*What needs to be done:*
Answer these questions about the excerpt on the two games, one answer per line with matching letters.
(a) Which table shows examples of the most frequently chosen items?
(b) How many of the five most selected concept-concept relations for chord were novel?
(c) Which two commonly associated concepts did BabelNet not relate to chord?

*Selected excerpt:*
────────────────
In contrast to crowdsourcing, both games were effective at identifying valid relations. Table 2 shows examples of the most frequently chosen items from $V$ for the free versions of both games. For both games, players were equally likely to select novel items, suggesting the games can serve a useful purpose of adding these missing relations in automatically constructed knowledge bases. Highlighting one example, the five most selected concept-concept relations for chord were all novel; BabelNet included many relations to highly-specific concepts (e.g., “Circle of fifths”) but did not include relations to more commonly-associated concepts, like note and harmony.
────────────────
*Provided records:*
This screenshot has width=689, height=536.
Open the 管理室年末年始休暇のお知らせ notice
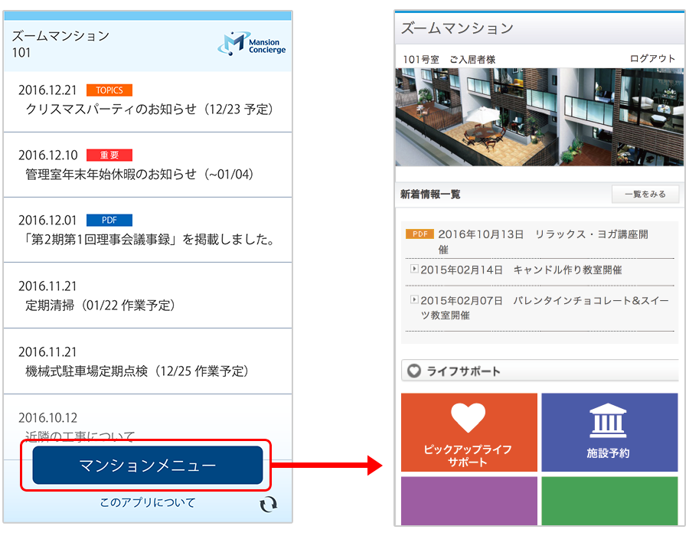[139, 174]
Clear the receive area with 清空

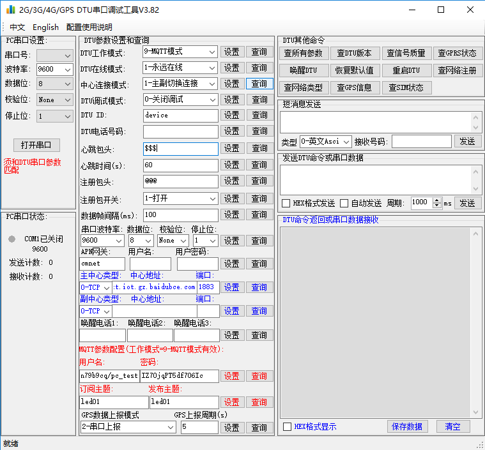tap(453, 426)
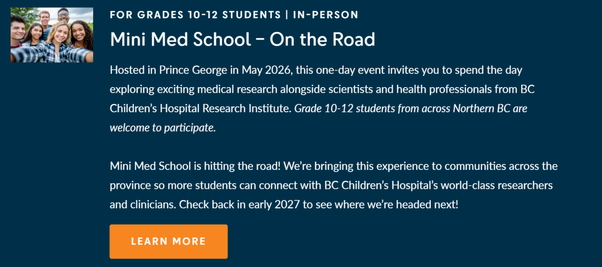Click the Mini Med School – On the Road heading
Image resolution: width=602 pixels, height=267 pixels.
[x=242, y=39]
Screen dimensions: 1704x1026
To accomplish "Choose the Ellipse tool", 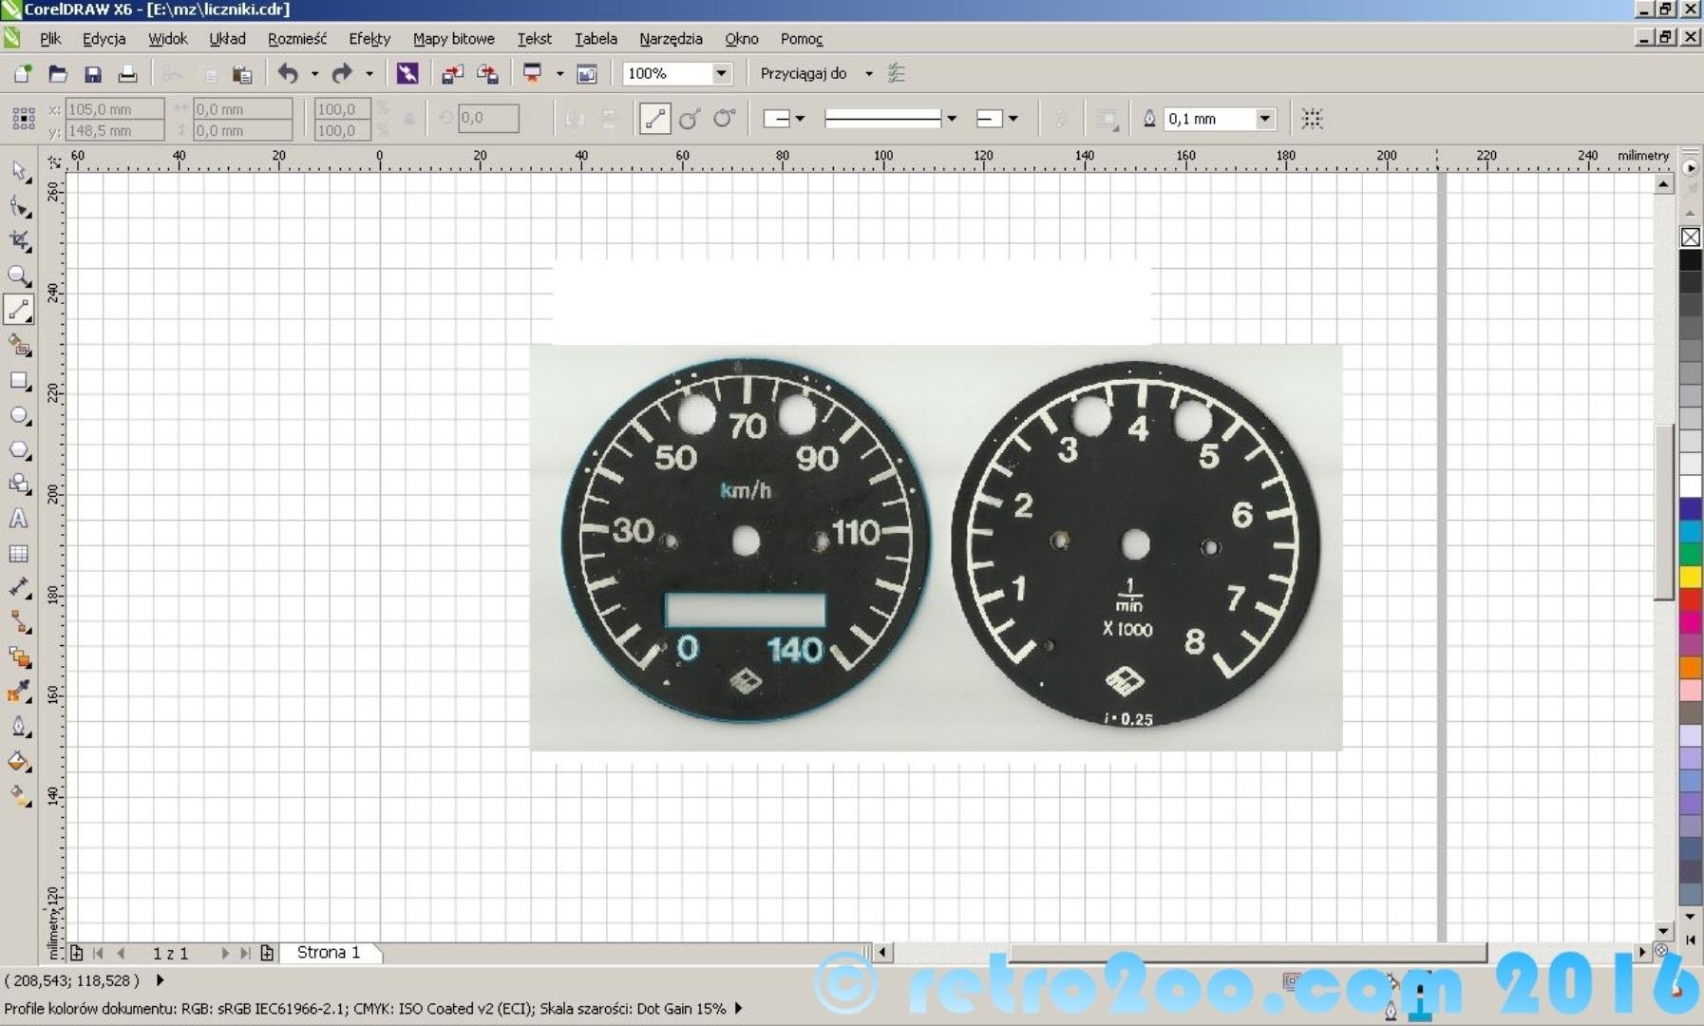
────────────────
*Response to this task:*
(a) Table 2
(b) All five
(c) Note and harmony